## ABOUT THIS EXERCISE
Print all entries word for word.

Stored records
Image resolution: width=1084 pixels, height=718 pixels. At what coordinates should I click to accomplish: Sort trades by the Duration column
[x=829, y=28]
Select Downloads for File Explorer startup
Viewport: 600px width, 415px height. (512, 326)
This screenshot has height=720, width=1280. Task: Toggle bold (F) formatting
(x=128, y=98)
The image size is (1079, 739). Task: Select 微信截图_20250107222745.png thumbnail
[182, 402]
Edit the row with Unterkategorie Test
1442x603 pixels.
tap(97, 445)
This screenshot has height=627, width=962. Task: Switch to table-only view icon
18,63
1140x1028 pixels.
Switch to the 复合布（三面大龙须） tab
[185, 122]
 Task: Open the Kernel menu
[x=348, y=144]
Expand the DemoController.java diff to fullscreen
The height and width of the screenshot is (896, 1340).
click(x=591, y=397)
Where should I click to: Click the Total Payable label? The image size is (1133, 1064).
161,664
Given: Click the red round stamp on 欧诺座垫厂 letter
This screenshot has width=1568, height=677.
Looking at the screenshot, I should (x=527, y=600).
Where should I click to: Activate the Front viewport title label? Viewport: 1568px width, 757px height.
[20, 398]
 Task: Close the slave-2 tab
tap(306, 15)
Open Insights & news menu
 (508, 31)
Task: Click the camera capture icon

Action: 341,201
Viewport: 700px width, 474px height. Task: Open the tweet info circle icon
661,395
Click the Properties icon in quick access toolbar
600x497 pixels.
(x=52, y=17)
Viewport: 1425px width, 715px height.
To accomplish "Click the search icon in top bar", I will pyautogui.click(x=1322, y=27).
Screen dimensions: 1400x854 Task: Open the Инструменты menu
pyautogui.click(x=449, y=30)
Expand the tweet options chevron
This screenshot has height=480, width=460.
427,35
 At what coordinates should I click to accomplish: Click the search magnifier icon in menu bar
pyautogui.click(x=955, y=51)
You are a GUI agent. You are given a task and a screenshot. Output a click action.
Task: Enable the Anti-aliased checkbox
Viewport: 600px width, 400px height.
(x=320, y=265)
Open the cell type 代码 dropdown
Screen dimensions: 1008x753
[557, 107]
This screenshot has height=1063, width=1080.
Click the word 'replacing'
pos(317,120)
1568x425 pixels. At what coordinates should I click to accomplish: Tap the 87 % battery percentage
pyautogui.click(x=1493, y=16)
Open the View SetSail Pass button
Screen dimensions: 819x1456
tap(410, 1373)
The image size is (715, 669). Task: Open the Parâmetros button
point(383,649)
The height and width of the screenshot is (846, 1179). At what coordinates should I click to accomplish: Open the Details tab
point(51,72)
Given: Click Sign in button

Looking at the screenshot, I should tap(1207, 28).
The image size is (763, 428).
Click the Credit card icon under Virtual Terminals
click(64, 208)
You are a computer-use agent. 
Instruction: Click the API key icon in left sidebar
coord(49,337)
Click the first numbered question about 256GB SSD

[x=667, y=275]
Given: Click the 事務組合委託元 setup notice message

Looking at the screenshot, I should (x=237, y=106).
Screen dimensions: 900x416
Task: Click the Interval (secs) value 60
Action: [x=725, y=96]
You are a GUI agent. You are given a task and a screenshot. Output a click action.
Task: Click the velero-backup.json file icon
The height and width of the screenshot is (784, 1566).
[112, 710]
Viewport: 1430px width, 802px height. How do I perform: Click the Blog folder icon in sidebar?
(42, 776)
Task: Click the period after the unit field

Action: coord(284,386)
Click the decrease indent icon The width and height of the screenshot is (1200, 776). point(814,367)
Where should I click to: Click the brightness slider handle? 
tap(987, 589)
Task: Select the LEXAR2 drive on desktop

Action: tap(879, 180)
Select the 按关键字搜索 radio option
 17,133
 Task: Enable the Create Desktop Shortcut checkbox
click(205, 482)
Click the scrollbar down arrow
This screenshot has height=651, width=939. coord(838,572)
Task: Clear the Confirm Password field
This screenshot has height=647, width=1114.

## ANSWER TO THIS TASK
Image resolution: width=1084 pixels, height=718 pixels. At what coordinates should I click to accomplish: Sort trades by the Duration column
[x=829, y=28]
Select Downloads for File Explorer startup
Viewport: 600px width, 415px height. (512, 326)
This screenshot has height=720, width=1280. Task: Toggle bold (F) formatting
(x=128, y=98)
The image size is (1079, 739). Task: Select 微信截图_20250107222745.png thumbnail
[182, 402]
Edit the row with Unterkategorie Test
1442x603 pixels.
tap(97, 445)
This screenshot has height=627, width=962. Task: Switch to table-only view icon
18,63
1140x1028 pixels.
Switch to the 复合布（三面大龙须） tab
[185, 122]
 Task: Open the Kernel menu
[x=348, y=144]
Expand the DemoController.java diff to fullscreen
The height and width of the screenshot is (896, 1340).
click(x=591, y=397)
Where should I click to: Click the Total Payable label? The image size is (1133, 1064).
161,664
Given: Click the red round stamp on 欧诺座垫厂 letter
This screenshot has width=1568, height=677.
Looking at the screenshot, I should (x=527, y=600).
Where should I click to: Activate the Front viewport title label? Viewport: 1568px width, 757px height.
[20, 398]
 Task: Close the slave-2 tab
tap(306, 15)
Open Insights & news menu
 (508, 31)
Task: Click the camera capture icon

Action: 341,201
Viewport: 700px width, 474px height. Task: Open the tweet info circle icon
661,395
Click the Properties icon in quick access toolbar
600x497 pixels.
(x=52, y=17)
Viewport: 1425px width, 715px height.
To accomplish "Click the search icon in top bar", I will pyautogui.click(x=1322, y=27).
Screen dimensions: 1400x854 Task: Open the Инструменты menu
pyautogui.click(x=449, y=30)
Expand the tweet options chevron
This screenshot has height=480, width=460.
427,35
 At what coordinates should I click to accomplish: Click the search magnifier icon in menu bar
pyautogui.click(x=955, y=51)
You are a GUI agent. You are given a task and a screenshot. Output a click action.
Task: Enable the Anti-aliased checkbox
Viewport: 600px width, 400px height.
(x=320, y=265)
Open the cell type 代码 dropdown
Screen dimensions: 1008x753
[557, 107]
This screenshot has height=1063, width=1080.
Click the word 'replacing'
pos(317,120)
1568x425 pixels. At what coordinates should I click to accomplish: Tap the 87 % battery percentage
pyautogui.click(x=1493, y=16)
Open the View SetSail Pass button
Screen dimensions: 819x1456
tap(410, 1373)
The image size is (715, 669). Task: Open the Parâmetros button
point(383,649)
The height and width of the screenshot is (846, 1179). At what coordinates should I click to accomplish: Open the Details tab
point(51,72)
Given: Click Sign in button

Looking at the screenshot, I should tap(1207, 28).
The image size is (763, 428).
Click the Credit card icon under Virtual Terminals
click(64, 208)
You are a computer-use agent. 
Instruction: Click the API key icon in left sidebar
coord(49,337)
Click the first numbered question about 256GB SSD

[x=667, y=275]
Given: Click the 事務組合委託元 setup notice message

Looking at the screenshot, I should (x=237, y=106).
Screen dimensions: 900x416
Task: Click the Interval (secs) value 60
Action: [x=725, y=96]
You are a GUI agent. You are given a task and a screenshot. Output a click action.
Task: Click the velero-backup.json file icon
The height and width of the screenshot is (784, 1566).
[112, 710]
Viewport: 1430px width, 802px height. How do I perform: Click the Blog folder icon in sidebar?
(42, 776)
Task: Click the period after the unit field

Action: coord(284,386)
Click the decrease indent icon The width and height of the screenshot is (1200, 776). point(814,367)
Where should I click to: Click the brightness slider handle? 
tap(987, 589)
Task: Select the LEXAR2 drive on desktop

Action: tap(879, 180)
Select the 按关键字搜索 radio option
 17,133
 Task: Enable the Create Desktop Shortcut checkbox
click(205, 482)
Click the scrollbar down arrow
This screenshot has height=651, width=939. coord(838,572)
Task: Clear the Confirm Password field
This screenshot has height=647, width=1114.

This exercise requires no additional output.